The San Diego Union-Tribune

Wall Street gave a Bronx cheer to Gov. Gray Davis‘ energy plan yesterday, as investors pushed California electricity stocks lower and analysts continued to rate utility bonds at just above the junk-bond level.

In the meantime, high-tech factories in Silicon Valley began making noises about cutting expansion plans in the state unless the broken-down electricity market gets fixed soon.

And, a coalition of consumer groups pushed for a new law requiring California’s biggest utilities to sell their power to homeowners and small businesses at a reasonable price tied directly to costs.

“Gov. Davis talked tough on Monday, but the problem is that there’s still the possibility that Californians will be paying for a bailout on their electricity bills for the next 10 to 20 years,” said Doug Heller, consumer advocate for the Foundation for Taxpayer and Consumer Rights.

In his State of the State speech Monday, Davis earmarked $1 billion in the state budget to stabilize the electricity market and provide new power generation. Davis’ core proposal was to create a new power agency to buy and build new plants, although he provided few specifics.

Although Davis specifically targeted some of his remarks at “the investment community,” it provided little cheer on Wall Street.

Investors resumed a monthlong exodus from the utilities. Stock in Edison International, parent of Southern California Edison, dropped more than 7 percent yesterday to $11.13. Shares in Pacific Gas & Electric fell nearly 4 percent to $13.50.

The nation’s two top securities ratings firms, Standard & Poor’s and Moody’s Investment Services, complained that Davis did not immediately pump cash into PG&E and Edison, which are reportedly on the verge of bankruptcy with as much as $12 billion debt. The two utilities have a combined 24 million customers from Orange County to Northern California.

Both firms retained their lowest investment-grade ratings on the utilities’ unsecured bonds. But they refrained from moving them into junk-bond status, because they were encouraged by Davis’ statement that he would not let the utilities fall into bankruptcy.

In Silicon Valley, energy-hungry high-tech businesses are coming to grips with the fact that they may soon be paying 7 percent to 15 percent more for electricity, after the Public Utilities Commission last week decided to let PG&E and Edison raise rates.

According to the Silicon Valley Manufacturers Association, a growing number of companies are drawing up contingency plans to move plants out of the state, fearing the possibility of rolling blackouts when electricity supplies tighten next summer.

“During the last rolling blackout, on June 14, our member companies lost anywhere from $1 million on hour to $1 million a minute,” said Michelle Montague-Bruno, a spokeswoman for the association.

Kevin Carroll, who heads the American Electronics Association in San Diego, said energy prices were an important topic at a recent meeting in San Diego of high-tech lobbyists.

Carroll said he thought most major high-tech manufacturers will remain in the state, but added that there is growing uncertainty about whether they will expand here.

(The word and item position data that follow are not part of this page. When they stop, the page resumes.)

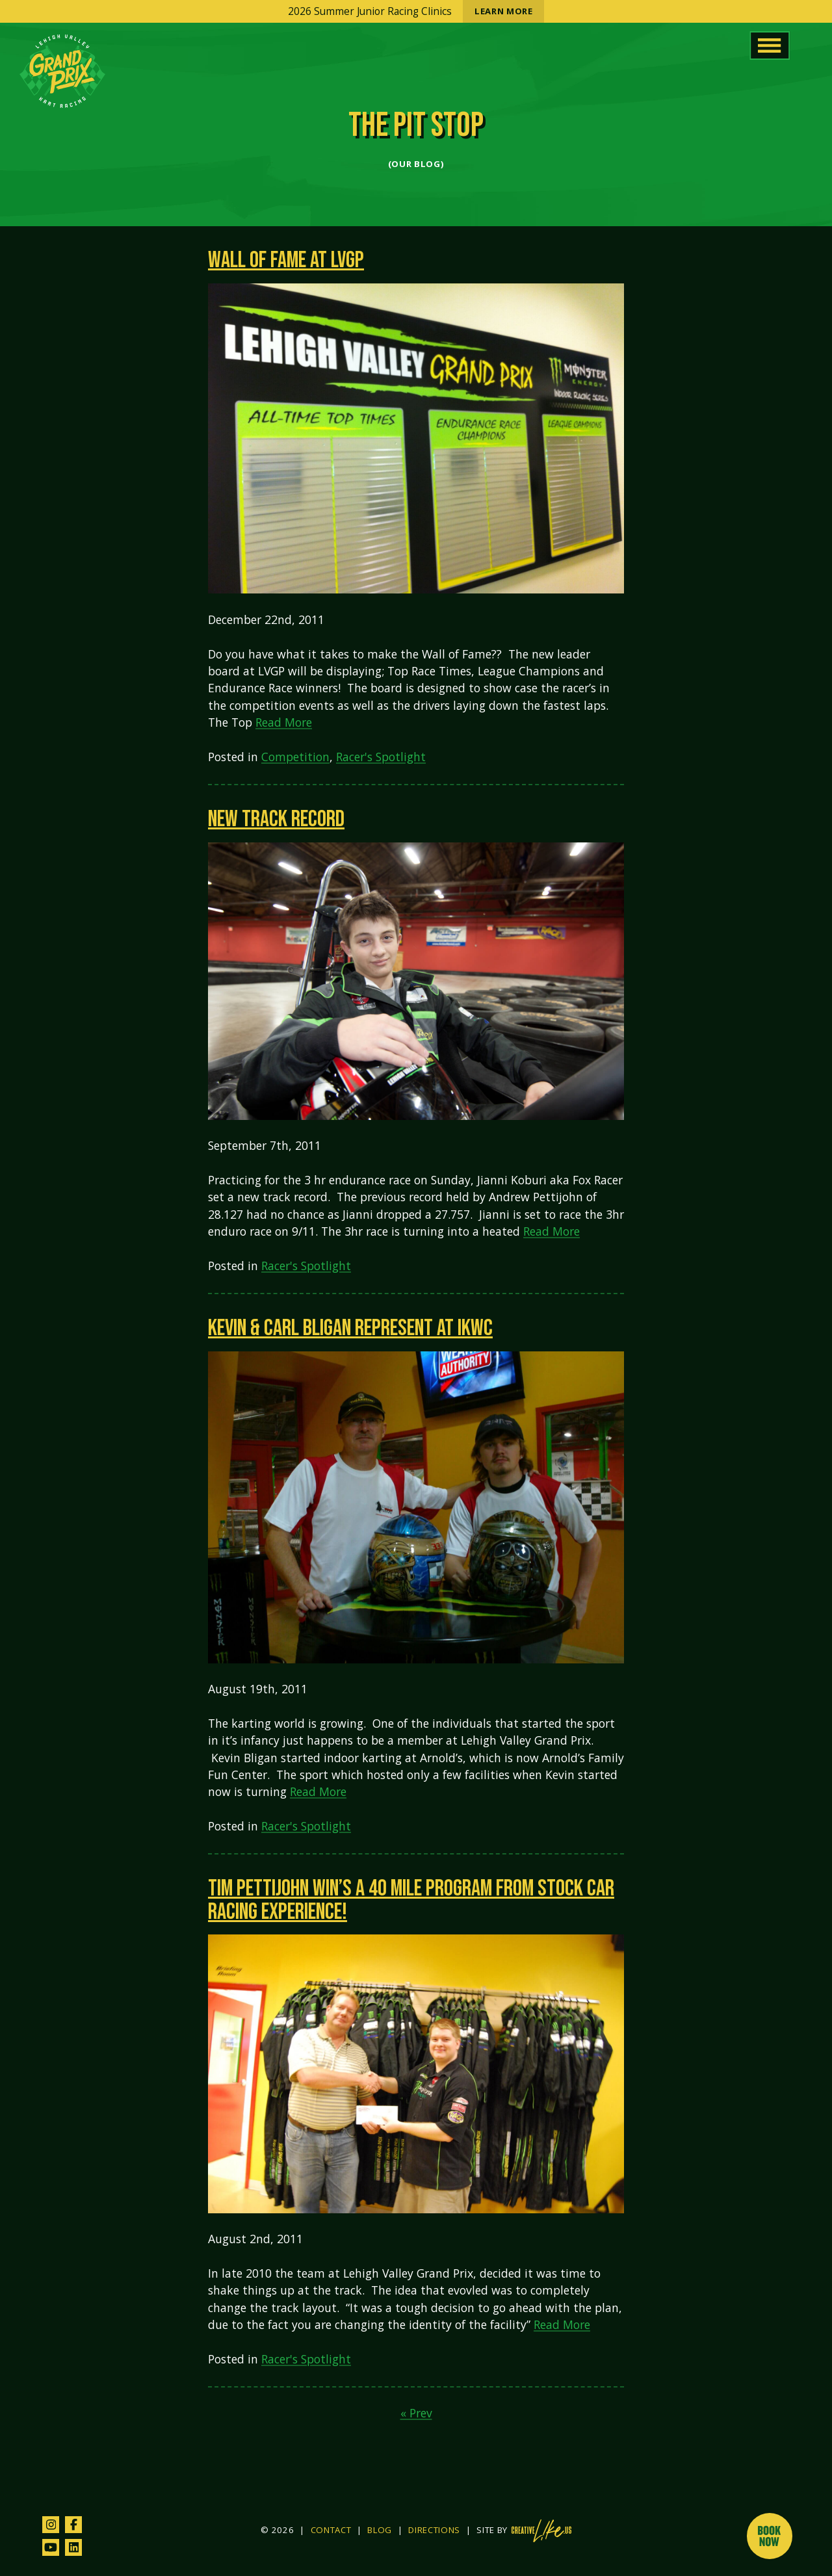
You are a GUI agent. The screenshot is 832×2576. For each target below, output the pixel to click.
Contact (331, 2530)
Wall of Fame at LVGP (286, 260)
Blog (379, 2530)
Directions (434, 2530)
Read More (283, 722)
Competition (295, 756)
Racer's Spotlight (381, 756)
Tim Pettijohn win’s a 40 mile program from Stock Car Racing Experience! (411, 1900)
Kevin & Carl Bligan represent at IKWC (350, 1328)
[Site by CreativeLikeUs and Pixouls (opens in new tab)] (541, 2530)
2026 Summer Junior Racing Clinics (416, 11)
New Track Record (276, 819)
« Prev (416, 2413)
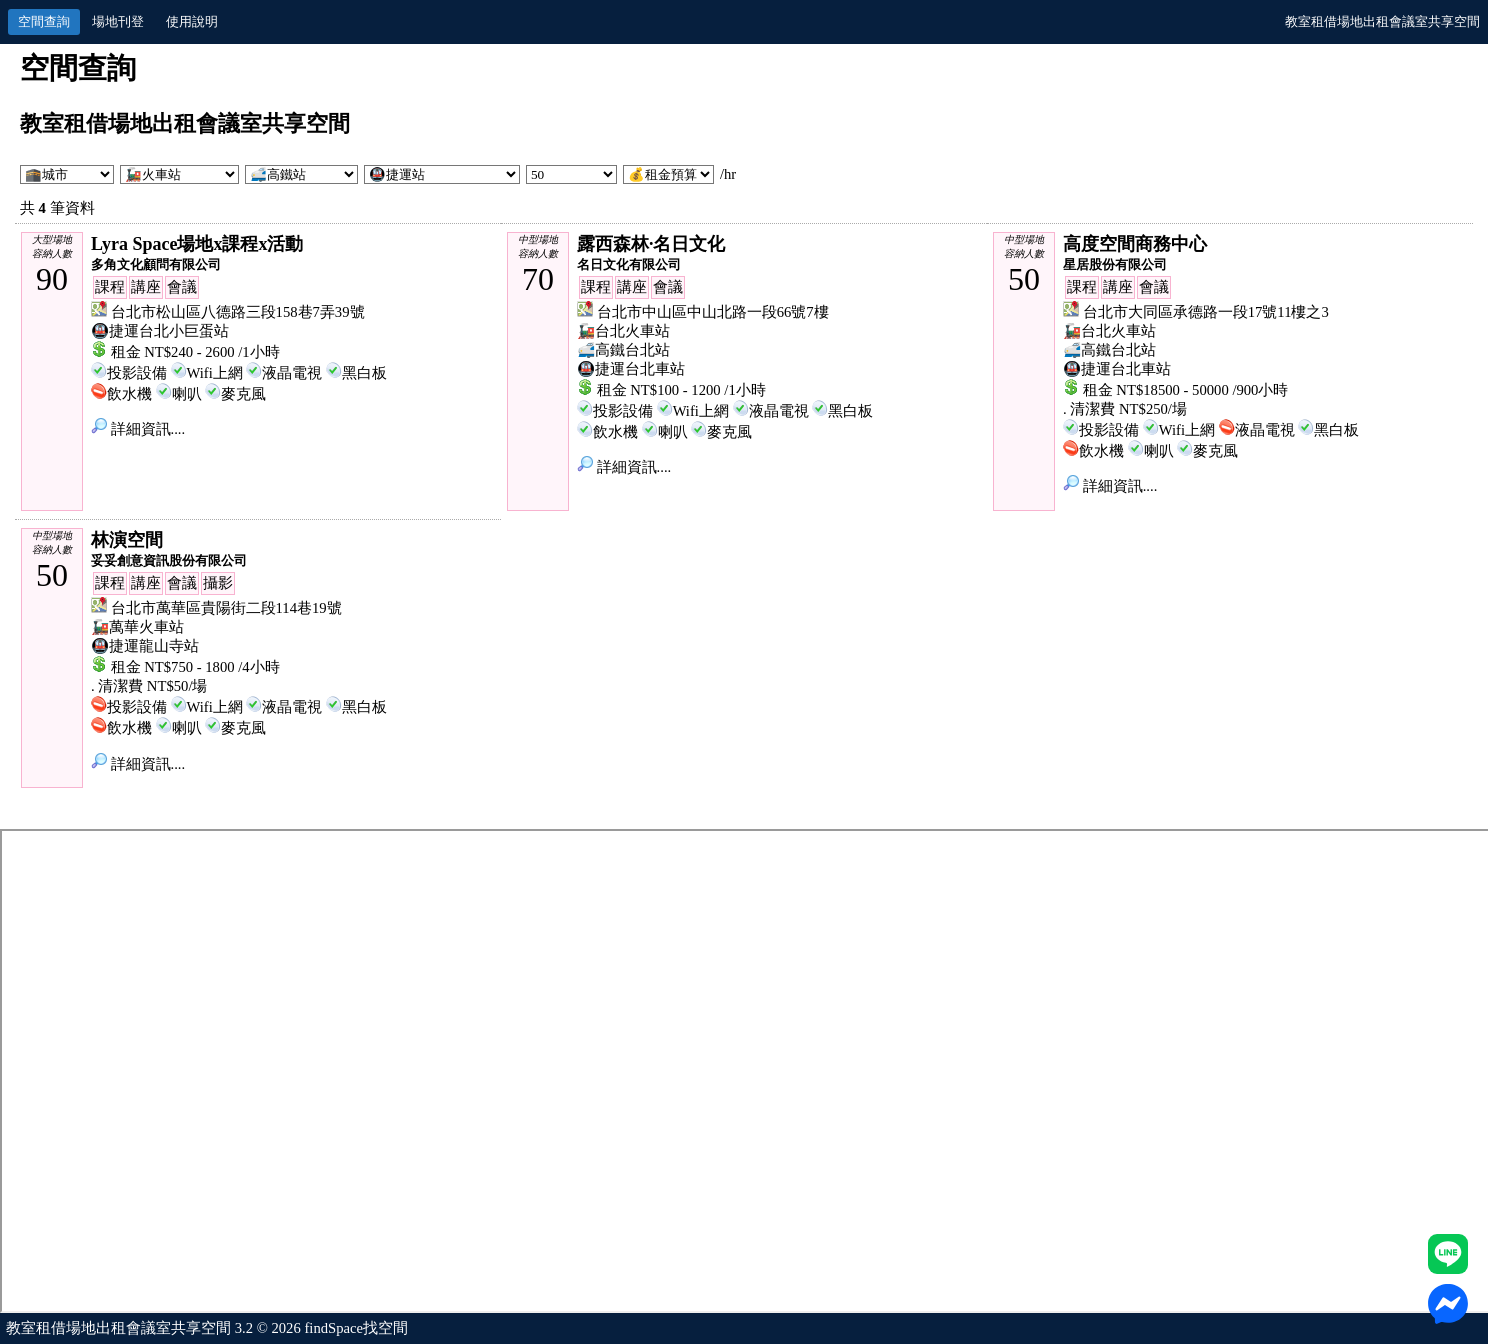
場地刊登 (118, 21)
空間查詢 (44, 21)
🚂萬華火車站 (137, 627)
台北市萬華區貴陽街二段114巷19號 (226, 608)
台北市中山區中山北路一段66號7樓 (713, 312)
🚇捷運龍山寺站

“At the beginning of the energy crisis, high-tech companies in Silicon Valley were strangely silent,” he said. “Back then, they viewed it as being a San Diego problem. Now, there’s more and more grumbling.”

In an effort to address the energy crisis, a coalition of consumer groups yesterday proposed legislation in Sacramento that would require PG&E and Edison to provide their locally generated power at cost, plus a reasonable profit, to small businesses, renters and homeowners.

“The big industrial users that pushed for deregulation have the ability to go out and get long-term contracts for their power,” said consumer advocate Heller.

The consumer groups also urged the creation of a new state power authority that could purchase the transmission system from Edison and PG&E and build state-owned power plants, similar to a proposal last week from state Treasurer Phil Angelides and reiterated by Gov. Davis.

The consumer groups said that if the Legislature declines to act on their proposal, they will put it into a statewide initiative by 2002.